→ Exercise directions: Copy out, word for word, the lines of the entries below, starting with the line that contains "outputs [703, 679]" and going on through the line that contains "(428, 255).".

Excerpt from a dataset
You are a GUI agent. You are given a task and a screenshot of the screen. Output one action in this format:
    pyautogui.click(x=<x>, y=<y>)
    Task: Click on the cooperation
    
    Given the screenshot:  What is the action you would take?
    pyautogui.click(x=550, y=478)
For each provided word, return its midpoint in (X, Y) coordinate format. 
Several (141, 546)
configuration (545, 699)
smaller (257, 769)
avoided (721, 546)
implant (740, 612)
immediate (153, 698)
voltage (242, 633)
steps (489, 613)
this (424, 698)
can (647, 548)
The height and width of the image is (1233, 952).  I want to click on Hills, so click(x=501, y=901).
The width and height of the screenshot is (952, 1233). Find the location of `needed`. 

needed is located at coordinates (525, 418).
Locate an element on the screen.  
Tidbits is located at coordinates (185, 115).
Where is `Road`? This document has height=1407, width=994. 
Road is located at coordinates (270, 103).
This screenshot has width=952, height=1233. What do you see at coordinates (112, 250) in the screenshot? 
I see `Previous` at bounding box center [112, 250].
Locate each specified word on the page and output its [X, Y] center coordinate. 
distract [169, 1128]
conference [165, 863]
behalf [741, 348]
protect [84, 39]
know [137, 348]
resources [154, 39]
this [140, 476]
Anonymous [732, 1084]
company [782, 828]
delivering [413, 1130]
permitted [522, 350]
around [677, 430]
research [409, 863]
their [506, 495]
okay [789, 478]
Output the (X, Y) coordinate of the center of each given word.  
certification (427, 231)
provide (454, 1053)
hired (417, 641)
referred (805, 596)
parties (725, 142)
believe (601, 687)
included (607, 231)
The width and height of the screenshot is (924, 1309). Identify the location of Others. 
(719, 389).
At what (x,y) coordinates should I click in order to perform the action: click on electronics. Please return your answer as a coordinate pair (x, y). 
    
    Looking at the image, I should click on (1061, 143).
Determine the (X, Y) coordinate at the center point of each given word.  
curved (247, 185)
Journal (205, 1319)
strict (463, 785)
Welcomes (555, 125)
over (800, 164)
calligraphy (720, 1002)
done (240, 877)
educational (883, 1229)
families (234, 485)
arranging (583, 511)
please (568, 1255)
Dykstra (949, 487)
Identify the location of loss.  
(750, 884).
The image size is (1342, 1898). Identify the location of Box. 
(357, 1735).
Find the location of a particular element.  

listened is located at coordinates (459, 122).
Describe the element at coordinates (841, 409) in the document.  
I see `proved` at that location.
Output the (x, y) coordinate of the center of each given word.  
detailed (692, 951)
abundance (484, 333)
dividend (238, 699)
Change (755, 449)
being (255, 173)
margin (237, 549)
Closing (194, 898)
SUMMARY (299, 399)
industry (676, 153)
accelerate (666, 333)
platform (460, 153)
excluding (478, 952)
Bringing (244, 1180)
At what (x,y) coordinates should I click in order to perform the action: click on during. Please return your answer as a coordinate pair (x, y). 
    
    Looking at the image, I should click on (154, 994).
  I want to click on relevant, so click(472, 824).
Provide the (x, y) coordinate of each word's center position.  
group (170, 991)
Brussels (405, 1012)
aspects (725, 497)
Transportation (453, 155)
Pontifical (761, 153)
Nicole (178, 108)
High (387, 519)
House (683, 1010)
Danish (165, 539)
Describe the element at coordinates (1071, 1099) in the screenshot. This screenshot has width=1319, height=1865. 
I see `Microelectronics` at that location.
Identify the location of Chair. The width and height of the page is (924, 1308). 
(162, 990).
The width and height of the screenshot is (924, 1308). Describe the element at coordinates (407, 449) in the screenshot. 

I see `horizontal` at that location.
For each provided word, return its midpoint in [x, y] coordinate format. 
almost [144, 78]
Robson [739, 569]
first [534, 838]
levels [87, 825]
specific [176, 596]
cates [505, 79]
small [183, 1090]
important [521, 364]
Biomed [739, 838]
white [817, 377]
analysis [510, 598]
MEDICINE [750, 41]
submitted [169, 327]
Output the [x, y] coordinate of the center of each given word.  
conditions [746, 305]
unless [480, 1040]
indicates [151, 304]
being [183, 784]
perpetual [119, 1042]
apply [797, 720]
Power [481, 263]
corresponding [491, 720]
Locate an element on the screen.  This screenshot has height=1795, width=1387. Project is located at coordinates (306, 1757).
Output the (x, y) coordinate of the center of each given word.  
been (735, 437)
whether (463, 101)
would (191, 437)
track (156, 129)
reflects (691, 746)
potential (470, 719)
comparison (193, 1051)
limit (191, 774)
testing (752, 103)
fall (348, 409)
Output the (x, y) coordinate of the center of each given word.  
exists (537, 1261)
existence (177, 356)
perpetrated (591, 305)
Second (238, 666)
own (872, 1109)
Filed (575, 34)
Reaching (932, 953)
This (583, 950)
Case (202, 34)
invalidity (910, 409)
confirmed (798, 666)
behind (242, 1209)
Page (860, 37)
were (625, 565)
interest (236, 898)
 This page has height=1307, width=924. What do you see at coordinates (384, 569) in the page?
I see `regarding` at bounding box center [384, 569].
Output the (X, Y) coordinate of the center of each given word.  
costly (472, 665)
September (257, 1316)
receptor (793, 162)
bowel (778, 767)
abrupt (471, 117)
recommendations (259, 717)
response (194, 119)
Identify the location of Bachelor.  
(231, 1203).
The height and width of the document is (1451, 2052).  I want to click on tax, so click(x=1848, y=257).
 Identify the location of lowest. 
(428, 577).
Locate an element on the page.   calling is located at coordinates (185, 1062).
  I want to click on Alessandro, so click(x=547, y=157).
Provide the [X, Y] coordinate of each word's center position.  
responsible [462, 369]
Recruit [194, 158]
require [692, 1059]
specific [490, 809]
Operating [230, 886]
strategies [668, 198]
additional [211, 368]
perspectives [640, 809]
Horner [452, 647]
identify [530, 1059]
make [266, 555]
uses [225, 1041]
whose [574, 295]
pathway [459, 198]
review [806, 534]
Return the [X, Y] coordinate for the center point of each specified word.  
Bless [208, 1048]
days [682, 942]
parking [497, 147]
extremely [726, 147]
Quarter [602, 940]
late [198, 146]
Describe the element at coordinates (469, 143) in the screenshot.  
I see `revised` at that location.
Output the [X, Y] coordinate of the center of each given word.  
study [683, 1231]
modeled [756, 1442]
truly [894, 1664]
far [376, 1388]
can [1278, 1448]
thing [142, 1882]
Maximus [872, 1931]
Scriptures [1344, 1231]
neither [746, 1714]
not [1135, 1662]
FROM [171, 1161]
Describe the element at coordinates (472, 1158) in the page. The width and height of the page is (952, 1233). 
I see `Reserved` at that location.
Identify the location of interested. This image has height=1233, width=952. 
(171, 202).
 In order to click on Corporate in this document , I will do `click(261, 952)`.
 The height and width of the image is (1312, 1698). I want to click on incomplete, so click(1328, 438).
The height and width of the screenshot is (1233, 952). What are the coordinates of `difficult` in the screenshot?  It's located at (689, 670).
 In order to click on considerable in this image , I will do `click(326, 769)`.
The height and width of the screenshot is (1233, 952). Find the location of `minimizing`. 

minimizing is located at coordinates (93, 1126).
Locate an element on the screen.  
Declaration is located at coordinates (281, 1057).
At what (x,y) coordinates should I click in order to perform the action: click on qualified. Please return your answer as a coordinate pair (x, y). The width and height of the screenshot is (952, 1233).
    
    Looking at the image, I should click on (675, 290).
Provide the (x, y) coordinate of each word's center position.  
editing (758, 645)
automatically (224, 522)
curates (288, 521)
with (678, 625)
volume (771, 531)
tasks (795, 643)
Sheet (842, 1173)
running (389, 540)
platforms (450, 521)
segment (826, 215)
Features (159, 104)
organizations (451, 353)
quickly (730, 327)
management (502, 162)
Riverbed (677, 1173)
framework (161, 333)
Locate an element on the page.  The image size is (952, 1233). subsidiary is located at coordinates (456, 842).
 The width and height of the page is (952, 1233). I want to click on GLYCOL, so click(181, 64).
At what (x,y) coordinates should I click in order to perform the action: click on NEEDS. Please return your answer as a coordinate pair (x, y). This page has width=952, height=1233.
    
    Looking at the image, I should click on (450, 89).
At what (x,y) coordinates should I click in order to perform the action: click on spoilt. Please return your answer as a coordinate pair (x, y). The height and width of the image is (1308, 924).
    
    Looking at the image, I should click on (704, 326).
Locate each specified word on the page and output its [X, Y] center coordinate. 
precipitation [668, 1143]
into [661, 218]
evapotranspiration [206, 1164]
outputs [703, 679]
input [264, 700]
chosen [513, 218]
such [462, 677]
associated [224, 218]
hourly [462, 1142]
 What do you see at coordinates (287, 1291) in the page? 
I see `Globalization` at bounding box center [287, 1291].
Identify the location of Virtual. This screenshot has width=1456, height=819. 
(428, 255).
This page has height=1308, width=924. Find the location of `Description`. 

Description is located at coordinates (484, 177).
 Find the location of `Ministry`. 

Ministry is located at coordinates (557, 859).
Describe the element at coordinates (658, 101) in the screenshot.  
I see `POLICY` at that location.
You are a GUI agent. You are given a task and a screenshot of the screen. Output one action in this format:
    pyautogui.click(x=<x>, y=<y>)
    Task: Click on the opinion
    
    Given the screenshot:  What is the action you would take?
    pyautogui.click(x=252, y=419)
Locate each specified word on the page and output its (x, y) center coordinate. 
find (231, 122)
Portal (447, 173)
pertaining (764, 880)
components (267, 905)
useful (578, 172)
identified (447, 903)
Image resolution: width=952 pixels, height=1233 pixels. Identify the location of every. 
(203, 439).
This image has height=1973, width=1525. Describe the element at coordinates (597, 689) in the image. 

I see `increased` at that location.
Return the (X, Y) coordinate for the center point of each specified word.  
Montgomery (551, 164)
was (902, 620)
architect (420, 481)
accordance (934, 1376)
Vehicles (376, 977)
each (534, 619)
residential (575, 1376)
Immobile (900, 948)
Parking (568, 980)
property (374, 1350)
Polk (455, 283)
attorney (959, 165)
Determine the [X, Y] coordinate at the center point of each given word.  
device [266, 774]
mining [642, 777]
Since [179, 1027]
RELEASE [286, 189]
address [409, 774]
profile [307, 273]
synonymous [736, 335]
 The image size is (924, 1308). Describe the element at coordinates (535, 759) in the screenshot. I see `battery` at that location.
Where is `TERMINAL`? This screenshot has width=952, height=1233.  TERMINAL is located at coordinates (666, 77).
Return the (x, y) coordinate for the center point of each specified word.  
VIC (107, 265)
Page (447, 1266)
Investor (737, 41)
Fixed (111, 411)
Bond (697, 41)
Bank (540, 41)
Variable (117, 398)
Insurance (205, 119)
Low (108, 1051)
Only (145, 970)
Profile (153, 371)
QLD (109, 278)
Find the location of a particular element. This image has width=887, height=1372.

→ Solution below:
outputs [703, 679]
input [264, 700]
chosen [513, 218]
such [462, 677]
associated [224, 218]
hourly [462, 1142]
 What do you see at coordinates (287, 1291) in the page? 
I see `Globalization` at bounding box center [287, 1291].
Identify the location of Virtual. This screenshot has width=1456, height=819. 
(428, 255).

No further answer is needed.